### [Problem details]
To complete the exercise, write out all the data exactly.

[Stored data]
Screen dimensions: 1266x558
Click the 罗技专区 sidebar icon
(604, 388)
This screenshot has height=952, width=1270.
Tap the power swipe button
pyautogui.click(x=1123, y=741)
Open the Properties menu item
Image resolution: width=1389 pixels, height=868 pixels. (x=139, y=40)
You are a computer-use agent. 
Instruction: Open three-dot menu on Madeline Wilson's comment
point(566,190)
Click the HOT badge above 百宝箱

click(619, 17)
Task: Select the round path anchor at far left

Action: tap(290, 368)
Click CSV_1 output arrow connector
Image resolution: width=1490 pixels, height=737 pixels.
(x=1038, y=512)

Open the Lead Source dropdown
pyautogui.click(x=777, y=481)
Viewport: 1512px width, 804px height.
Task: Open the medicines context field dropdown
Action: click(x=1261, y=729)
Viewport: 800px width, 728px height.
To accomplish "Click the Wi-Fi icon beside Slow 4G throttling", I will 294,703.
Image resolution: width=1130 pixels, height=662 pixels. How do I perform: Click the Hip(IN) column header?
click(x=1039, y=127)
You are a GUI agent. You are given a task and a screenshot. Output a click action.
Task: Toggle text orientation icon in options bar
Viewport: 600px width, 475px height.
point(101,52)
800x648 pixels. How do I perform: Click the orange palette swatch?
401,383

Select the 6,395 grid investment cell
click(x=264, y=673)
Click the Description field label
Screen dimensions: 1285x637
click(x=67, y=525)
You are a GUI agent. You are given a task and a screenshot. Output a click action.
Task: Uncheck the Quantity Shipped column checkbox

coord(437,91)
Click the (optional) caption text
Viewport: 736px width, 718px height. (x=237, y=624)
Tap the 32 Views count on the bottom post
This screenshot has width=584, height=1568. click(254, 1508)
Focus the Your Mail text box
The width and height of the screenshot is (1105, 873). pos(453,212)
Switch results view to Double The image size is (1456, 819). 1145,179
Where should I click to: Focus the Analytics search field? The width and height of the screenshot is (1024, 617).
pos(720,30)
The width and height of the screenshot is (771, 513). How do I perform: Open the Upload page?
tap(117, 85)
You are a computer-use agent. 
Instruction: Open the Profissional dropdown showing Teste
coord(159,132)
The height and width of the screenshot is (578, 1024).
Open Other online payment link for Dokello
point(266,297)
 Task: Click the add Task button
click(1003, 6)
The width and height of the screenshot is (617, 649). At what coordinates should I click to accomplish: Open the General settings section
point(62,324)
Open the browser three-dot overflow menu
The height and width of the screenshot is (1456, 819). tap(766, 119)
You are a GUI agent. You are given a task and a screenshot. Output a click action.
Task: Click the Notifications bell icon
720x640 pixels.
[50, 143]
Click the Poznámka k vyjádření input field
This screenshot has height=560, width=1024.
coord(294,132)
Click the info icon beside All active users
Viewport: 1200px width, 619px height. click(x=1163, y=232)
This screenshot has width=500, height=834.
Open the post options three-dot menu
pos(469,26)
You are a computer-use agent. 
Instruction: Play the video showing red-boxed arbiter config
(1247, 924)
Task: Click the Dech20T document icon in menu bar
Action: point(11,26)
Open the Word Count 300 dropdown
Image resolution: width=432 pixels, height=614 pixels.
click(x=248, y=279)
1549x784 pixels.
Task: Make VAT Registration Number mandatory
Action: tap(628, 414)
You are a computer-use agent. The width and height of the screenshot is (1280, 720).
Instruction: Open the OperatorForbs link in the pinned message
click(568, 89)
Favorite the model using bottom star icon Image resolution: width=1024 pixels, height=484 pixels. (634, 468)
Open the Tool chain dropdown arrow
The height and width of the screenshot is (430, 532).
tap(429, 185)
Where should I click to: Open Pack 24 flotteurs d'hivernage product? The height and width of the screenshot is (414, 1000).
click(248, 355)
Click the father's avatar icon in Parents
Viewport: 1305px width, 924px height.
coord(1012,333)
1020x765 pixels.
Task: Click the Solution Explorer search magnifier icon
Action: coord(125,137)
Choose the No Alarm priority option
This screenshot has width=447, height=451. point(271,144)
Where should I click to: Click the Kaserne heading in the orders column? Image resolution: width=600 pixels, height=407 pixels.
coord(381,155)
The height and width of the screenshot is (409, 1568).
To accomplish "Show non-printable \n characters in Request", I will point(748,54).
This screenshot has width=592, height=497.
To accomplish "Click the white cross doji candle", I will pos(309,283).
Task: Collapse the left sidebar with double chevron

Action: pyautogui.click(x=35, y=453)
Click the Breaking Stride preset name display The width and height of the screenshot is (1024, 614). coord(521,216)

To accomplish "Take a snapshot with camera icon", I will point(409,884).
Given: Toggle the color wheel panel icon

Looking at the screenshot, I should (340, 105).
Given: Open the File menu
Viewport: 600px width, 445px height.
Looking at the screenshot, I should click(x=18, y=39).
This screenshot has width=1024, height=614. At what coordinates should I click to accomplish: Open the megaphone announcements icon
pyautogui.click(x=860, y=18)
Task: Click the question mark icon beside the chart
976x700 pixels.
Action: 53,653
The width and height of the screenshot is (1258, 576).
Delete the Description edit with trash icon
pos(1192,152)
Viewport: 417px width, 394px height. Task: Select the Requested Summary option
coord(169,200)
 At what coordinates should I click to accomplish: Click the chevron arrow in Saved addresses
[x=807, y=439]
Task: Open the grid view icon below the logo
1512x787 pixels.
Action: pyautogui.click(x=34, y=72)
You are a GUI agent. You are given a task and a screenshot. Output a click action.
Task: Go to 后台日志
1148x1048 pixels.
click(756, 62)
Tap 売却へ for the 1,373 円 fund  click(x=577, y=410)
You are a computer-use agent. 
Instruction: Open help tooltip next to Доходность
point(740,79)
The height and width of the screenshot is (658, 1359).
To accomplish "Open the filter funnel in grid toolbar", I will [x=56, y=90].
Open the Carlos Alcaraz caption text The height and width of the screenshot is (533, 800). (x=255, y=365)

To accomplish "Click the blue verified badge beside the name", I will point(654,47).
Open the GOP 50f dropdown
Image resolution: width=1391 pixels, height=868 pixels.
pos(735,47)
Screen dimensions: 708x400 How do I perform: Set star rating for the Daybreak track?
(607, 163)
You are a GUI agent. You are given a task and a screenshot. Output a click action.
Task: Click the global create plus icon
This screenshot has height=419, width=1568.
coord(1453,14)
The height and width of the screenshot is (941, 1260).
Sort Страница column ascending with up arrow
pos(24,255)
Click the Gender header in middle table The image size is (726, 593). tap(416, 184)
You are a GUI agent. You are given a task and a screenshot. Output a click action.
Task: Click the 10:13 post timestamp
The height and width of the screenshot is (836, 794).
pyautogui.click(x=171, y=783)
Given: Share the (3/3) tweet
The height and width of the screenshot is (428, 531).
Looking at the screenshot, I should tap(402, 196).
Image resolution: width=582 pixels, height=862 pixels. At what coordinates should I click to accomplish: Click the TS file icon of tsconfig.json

### [Result for this exercise]
Screen dimensions: 1266x558
Click the 罗技专区 sidebar icon
(604, 388)
This screenshot has height=952, width=1270.
Tap the power swipe button
pyautogui.click(x=1123, y=741)
Open the Properties menu item
Image resolution: width=1389 pixels, height=868 pixels. (x=139, y=40)
You are a computer-use agent. 
Instruction: Open three-dot menu on Madeline Wilson's comment
point(566,190)
Click the HOT badge above 百宝箱

click(619, 17)
Task: Select the round path anchor at far left

Action: tap(290, 368)
Click CSV_1 output arrow connector
Image resolution: width=1490 pixels, height=737 pixels.
(x=1038, y=512)

Open the Lead Source dropdown
pyautogui.click(x=777, y=481)
Viewport: 1512px width, 804px height.
Task: Open the medicines context field dropdown
Action: click(x=1261, y=729)
Viewport: 800px width, 728px height.
To accomplish "Click the Wi-Fi icon beside Slow 4G throttling", I will 294,703.
Image resolution: width=1130 pixels, height=662 pixels. How do I perform: Click the Hip(IN) column header?
click(x=1039, y=127)
You are a GUI agent. You are given a task and a screenshot. Output a click action.
Task: Toggle text orientation icon in options bar
Viewport: 600px width, 475px height.
point(101,52)
800x648 pixels. How do I perform: Click the orange palette swatch?
401,383

Select the 6,395 grid investment cell
click(x=264, y=673)
Click the Description field label
Screen dimensions: 1285x637
click(x=67, y=525)
You are a GUI agent. You are given a task and a screenshot. Output a click action.
Task: Uncheck the Quantity Shipped column checkbox

coord(437,91)
Click the (optional) caption text
Viewport: 736px width, 718px height. (x=237, y=624)
Tap the 32 Views count on the bottom post
This screenshot has width=584, height=1568. click(254, 1508)
Focus the Your Mail text box
The width and height of the screenshot is (1105, 873). pos(453,212)
Switch results view to Double The image size is (1456, 819). 1145,179
Where should I click to: Focus the Analytics search field? The width and height of the screenshot is (1024, 617).
pos(720,30)
The width and height of the screenshot is (771, 513). How do I perform: Open the Upload page?
tap(117, 85)
You are a computer-use agent. 
Instruction: Open the Profissional dropdown showing Teste
coord(159,132)
The height and width of the screenshot is (578, 1024).
Open Other online payment link for Dokello
point(266,297)
 Task: Click the add Task button
click(1003, 6)
The width and height of the screenshot is (617, 649). At what coordinates should I click to accomplish: Open the General settings section
point(62,324)
Open the browser three-dot overflow menu
The height and width of the screenshot is (1456, 819). tap(766, 119)
You are a GUI agent. You are given a task and a screenshot. Output a click action.
Task: Click the Notifications bell icon
720x640 pixels.
[50, 143]
Click the Poznámka k vyjádření input field
This screenshot has height=560, width=1024.
coord(294,132)
Click the info icon beside All active users
Viewport: 1200px width, 619px height. click(x=1163, y=232)
This screenshot has width=500, height=834.
Open the post options three-dot menu
pos(469,26)
You are a computer-use agent. 
Instruction: Play the video showing red-boxed arbiter config
(1247, 924)
Task: Click the Dech20T document icon in menu bar
Action: point(11,26)
Open the Word Count 300 dropdown
Image resolution: width=432 pixels, height=614 pixels.
click(x=248, y=279)
1549x784 pixels.
Task: Make VAT Registration Number mandatory
Action: tap(628, 414)
You are a computer-use agent. The width and height of the screenshot is (1280, 720).
Instruction: Open the OperatorForbs link in the pinned message
click(568, 89)
Favorite the model using bottom star icon Image resolution: width=1024 pixels, height=484 pixels. (634, 468)
Open the Tool chain dropdown arrow
The height and width of the screenshot is (430, 532).
tap(429, 185)
Where should I click to: Open Pack 24 flotteurs d'hivernage product? The height and width of the screenshot is (414, 1000).
click(248, 355)
Click the father's avatar icon in Parents
Viewport: 1305px width, 924px height.
coord(1012,333)
1020x765 pixels.
Task: Click the Solution Explorer search magnifier icon
Action: coord(125,137)
Choose the No Alarm priority option
This screenshot has width=447, height=451. point(271,144)
Where should I click to: Click the Kaserne heading in the orders column? Image resolution: width=600 pixels, height=407 pixels.
coord(381,155)
The height and width of the screenshot is (409, 1568).
To accomplish "Show non-printable \n characters in Request", I will point(748,54).
This screenshot has width=592, height=497.
To accomplish "Click the white cross doji candle", I will pos(309,283).
Task: Collapse the left sidebar with double chevron

Action: pyautogui.click(x=35, y=453)
Click the Breaking Stride preset name display The width and height of the screenshot is (1024, 614). coord(521,216)

To accomplish "Take a snapshot with camera icon", I will point(409,884).
Given: Toggle the color wheel panel icon

Looking at the screenshot, I should (340, 105).
Given: Open the File menu
Viewport: 600px width, 445px height.
Looking at the screenshot, I should click(x=18, y=39).
This screenshot has width=1024, height=614. At what coordinates should I click to accomplish: Open the megaphone announcements icon
pyautogui.click(x=860, y=18)
Task: Click the question mark icon beside the chart
976x700 pixels.
Action: 53,653
The width and height of the screenshot is (1258, 576).
Delete the Description edit with trash icon
pos(1192,152)
Viewport: 417px width, 394px height. Task: Select the Requested Summary option
coord(169,200)
 At what coordinates should I click to accomplish: Click the chevron arrow in Saved addresses
[x=807, y=439]
Task: Open the grid view icon below the logo
1512x787 pixels.
Action: pyautogui.click(x=34, y=72)
You are a GUI agent. You are given a task and a screenshot. Output a click action.
Task: Go to 后台日志
1148x1048 pixels.
click(756, 62)
Tap 売却へ for the 1,373 円 fund  click(x=577, y=410)
You are a computer-use agent. 
Instruction: Open help tooltip next to Доходность
point(740,79)
The height and width of the screenshot is (658, 1359).
To accomplish "Open the filter funnel in grid toolbar", I will [x=56, y=90].
Open the Carlos Alcaraz caption text The height and width of the screenshot is (533, 800). (x=255, y=365)

To accomplish "Click the blue verified badge beside the name", I will point(654,47).
Open the GOP 50f dropdown
Image resolution: width=1391 pixels, height=868 pixels.
pos(735,47)
Screen dimensions: 708x400 How do I perform: Set star rating for the Daybreak track?
(607, 163)
You are a GUI agent. You are given a task and a screenshot. Output a click action.
Task: Click the global create plus icon
This screenshot has height=419, width=1568.
coord(1453,14)
The height and width of the screenshot is (941, 1260).
Sort Страница column ascending with up arrow
pos(24,255)
Click the Gender header in middle table The image size is (726, 593). tap(416, 184)
You are a GUI agent. You are given a task and a screenshot. Output a click action.
Task: Click the 10:13 post timestamp
The height and width of the screenshot is (836, 794).
pyautogui.click(x=171, y=783)
Given: Share the (3/3) tweet
The height and width of the screenshot is (428, 531).
Looking at the screenshot, I should tap(402, 196).
Image resolution: width=582 pixels, height=862 pixels. At what coordinates should I click to accomplish: Click the TS file icon of tsconfig.json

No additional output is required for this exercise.